Work to complete -> In the listing below, find each line with the string "This" and report it.

Records to process ->
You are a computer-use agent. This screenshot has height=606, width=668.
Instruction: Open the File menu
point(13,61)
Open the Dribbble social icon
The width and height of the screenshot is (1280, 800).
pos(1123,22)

==

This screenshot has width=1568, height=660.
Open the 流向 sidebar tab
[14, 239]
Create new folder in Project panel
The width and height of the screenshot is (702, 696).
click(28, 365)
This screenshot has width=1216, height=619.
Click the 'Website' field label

---

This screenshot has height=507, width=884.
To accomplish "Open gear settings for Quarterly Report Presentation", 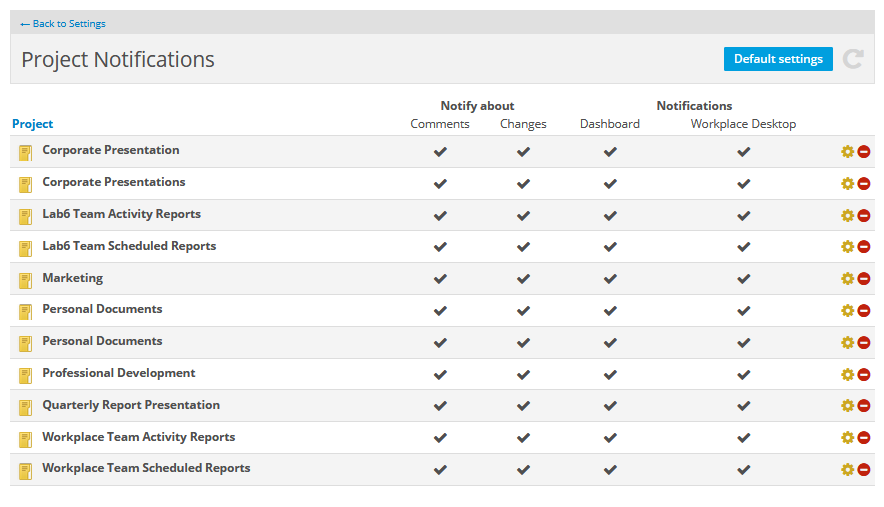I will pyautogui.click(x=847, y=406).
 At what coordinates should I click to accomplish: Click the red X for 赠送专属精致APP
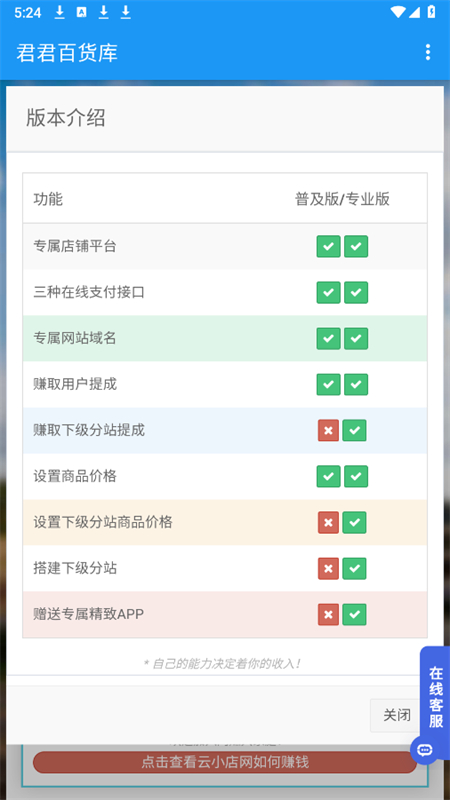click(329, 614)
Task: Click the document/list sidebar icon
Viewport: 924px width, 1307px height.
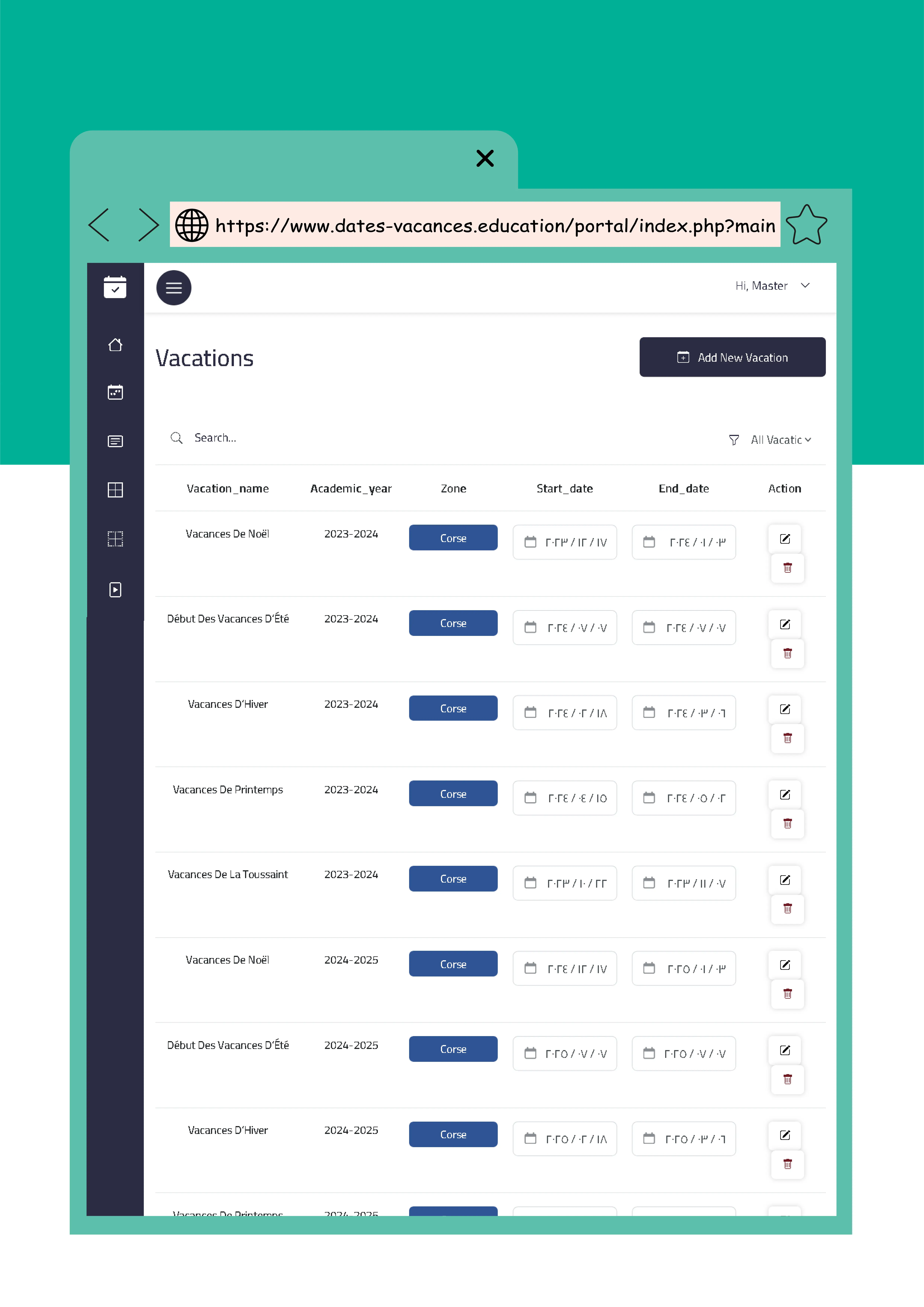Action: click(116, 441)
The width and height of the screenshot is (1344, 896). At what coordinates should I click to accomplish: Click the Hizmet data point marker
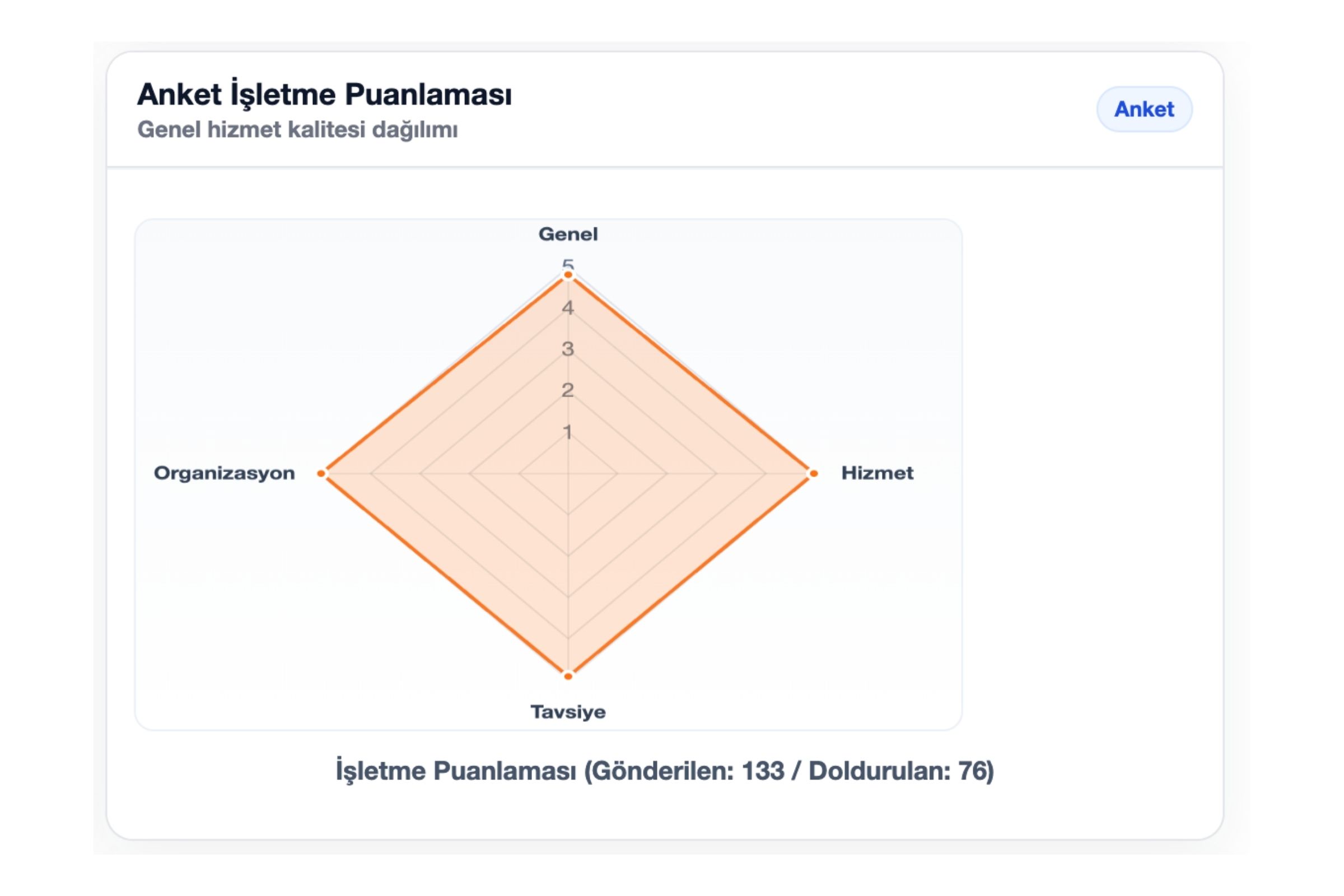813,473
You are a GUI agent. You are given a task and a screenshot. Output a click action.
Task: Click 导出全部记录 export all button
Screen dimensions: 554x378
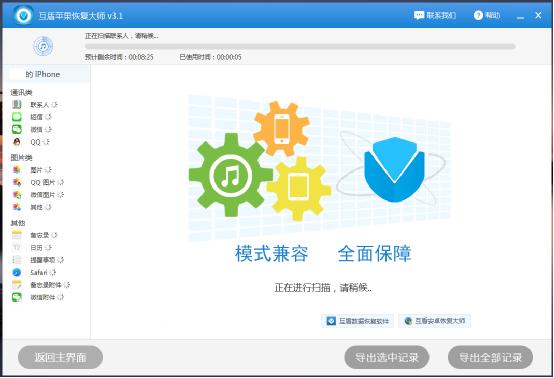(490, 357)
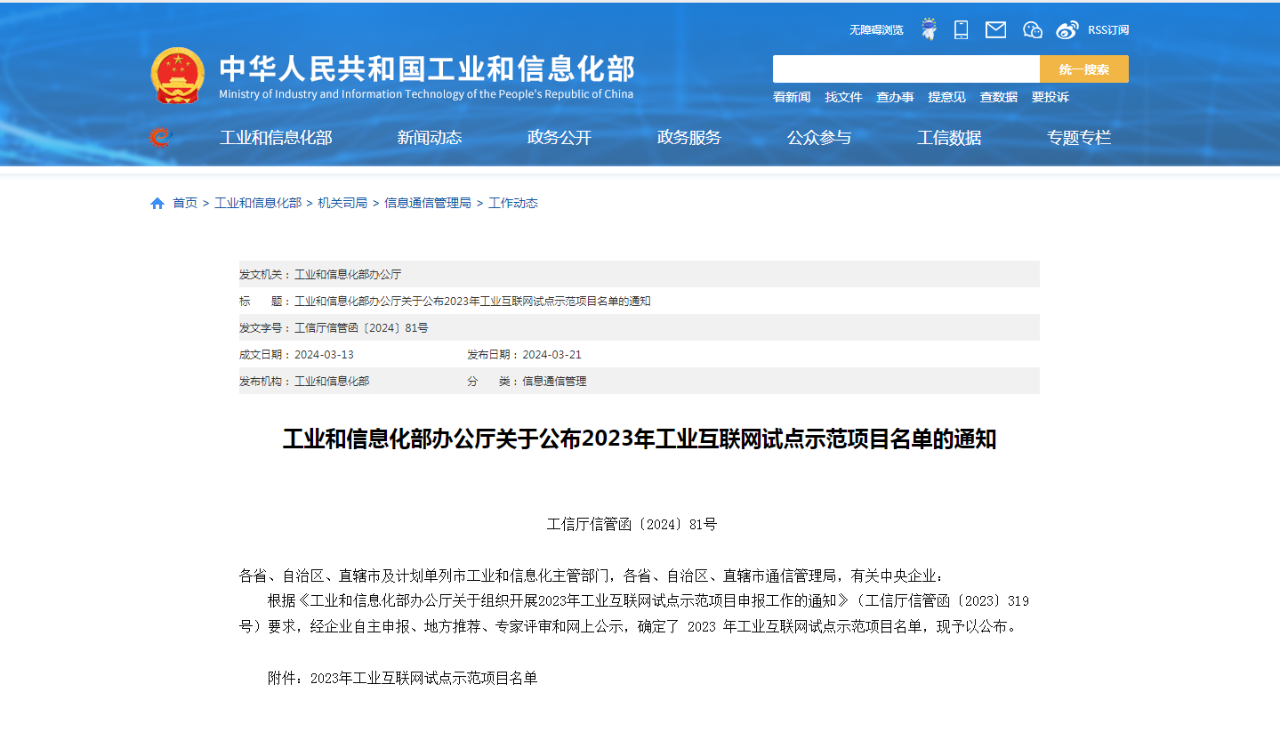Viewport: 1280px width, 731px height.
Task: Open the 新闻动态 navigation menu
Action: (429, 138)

Task answer ->
You are a computer-use agent. This screenshot has height=606, width=668.
This screenshot has width=1568, height=660.
This screenshot has width=1216, height=619.
This screenshot has height=507, width=884.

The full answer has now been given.